• Source extract:
+--

First of all, I have been amazed by all the comments I receive on this blog, almost daily it seems. It makes me so sad in some ways to know how many other women are experiencing what I experienced, and yet knowing that putting my story out there is helping or giving hope to so many of you….it feels rewarding in a way. I appreciate you sharing your stories with me. I’m always happy to offer a listening ear, advice or answer questions. I remember how much I wanted to talk to someone about this and yet it seemed like no one else really understood. Well I do….so please keep sharing your stories with me.
There has been an interesting development in our lives. When we had our older son, there was no question that we wanted a second. And we went through a lot to get my little Elliott, and he was worth every bit of it. But then we had to decide if we wanted a third child. Honestly, there has been a lot of discussion about it. My husband has had many good reasons why we should stop at 2….and yet, I just don’t feel done. I don’t feel like we are complete. The other evening, my husband surprised me by saying that if we were going to have a third child, he’d rather that we did it sooner rather than later. While I had some reservations about having our kids so close together (I really like the 3 yr age difference between our boys), I wanted to respect his opinions (plus, he was finally saying YES!)

+--

• Task requirements:
- 1) In the blog post about having a third child, what is the name of the writer's younger son?
- 2) Continue the blog post about having a third child from the point where it stops.

+--

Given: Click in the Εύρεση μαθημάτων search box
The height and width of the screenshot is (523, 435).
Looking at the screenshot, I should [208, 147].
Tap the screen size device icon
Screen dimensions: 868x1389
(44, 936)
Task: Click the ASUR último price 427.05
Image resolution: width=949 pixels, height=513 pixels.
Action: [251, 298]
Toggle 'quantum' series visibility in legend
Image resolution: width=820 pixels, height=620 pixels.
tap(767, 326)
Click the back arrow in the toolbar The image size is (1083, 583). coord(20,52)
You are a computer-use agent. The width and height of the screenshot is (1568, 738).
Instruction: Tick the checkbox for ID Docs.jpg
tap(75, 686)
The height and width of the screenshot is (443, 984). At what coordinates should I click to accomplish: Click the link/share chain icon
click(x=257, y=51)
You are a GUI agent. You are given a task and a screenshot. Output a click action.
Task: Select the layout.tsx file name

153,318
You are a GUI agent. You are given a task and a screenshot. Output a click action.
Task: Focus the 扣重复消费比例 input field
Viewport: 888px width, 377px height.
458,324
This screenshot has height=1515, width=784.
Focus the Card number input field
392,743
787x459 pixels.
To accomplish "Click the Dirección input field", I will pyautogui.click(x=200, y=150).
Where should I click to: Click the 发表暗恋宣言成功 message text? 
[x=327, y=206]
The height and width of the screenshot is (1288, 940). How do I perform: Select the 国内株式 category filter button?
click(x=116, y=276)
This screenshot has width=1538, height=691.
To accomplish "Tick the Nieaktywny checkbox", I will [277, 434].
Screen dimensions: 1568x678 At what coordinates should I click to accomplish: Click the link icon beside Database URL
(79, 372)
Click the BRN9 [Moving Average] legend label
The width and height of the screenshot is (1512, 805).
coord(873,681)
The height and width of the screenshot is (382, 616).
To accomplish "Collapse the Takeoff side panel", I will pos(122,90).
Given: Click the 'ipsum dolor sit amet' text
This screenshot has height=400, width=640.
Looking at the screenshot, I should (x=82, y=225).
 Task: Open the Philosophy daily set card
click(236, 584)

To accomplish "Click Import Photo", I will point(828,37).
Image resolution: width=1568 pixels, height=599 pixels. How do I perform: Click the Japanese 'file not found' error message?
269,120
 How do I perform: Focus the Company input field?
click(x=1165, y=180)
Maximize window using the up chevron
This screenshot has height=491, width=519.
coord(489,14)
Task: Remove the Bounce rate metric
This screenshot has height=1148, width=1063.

+--

• Responses to the tasks:
- 1) Elliott.

- 2)
So, just 3 months after it was put in, the doctor removed my IUD this week. We will be waiting 3-6 months before we start trying. I truly feel like my IUD was at least a contributing factor to all my chemical pregnancies. Primarily because it thins out your lining and after all the testing I went through, the only thing they could find was that I had really thin uterine lining, pre-ovulation. I was very hesitant to put the IUD back in, but since I was (and am still) breastfeeding, my only birth control option was the mini-pill and I was TERRIBLE about taking it at the same time every day. I knew I would end up with an accidental pregnancy and personally I prefer to have more control over when I get pregnant than risk that, so I got an IUD in February, thinking it would be in for a year or so before we started trying. Well, 4 months later it is out again.
I must say I am electrified and excited about the thought of being pregnant and having another baby. But I am also TERRIFIED about having to go through all of THAT again. Hopeful that maybe I won’t have to, but how do you know??
I did contact Dr. Bruce Lessey in Greenville, SC again. He was the RE that put me on the medicinal protocol that resulted in my successful pregnancy with Elliott and he is going to prescribe those meds to me again when we are ready. So that makes me feel better. But I’m scared. I don’t want to go through that again. I don’t want to go to that place again. I was so devastated, so obsessed, so consumed. I think those feelings were normal, but it was just such an insanely difficult time. But, my Elliott was worth it. If I have to go through it again to get another I will. So far my odds of a successful pregnancy are 1 in 3. I’ve had 6 pregnancies and I have 2 kids to show for it. But I DO have 2 amazing little boys…and they are my hope and inspiration. I feel, I HOPE that if I have more losses that somehow it won’t be quite as devastating because I know it will work out for me.
And I know it will work out for you too…..you HAVE to keep hoping and trying. After my first loss, I wondered if I would ever hold MY baby, if something was wrong with me. Then I had my Ethan and those fears were temporarily put to rest. But they we went for #2 and after my fourth loss I began to despair, but then I got my Elliott.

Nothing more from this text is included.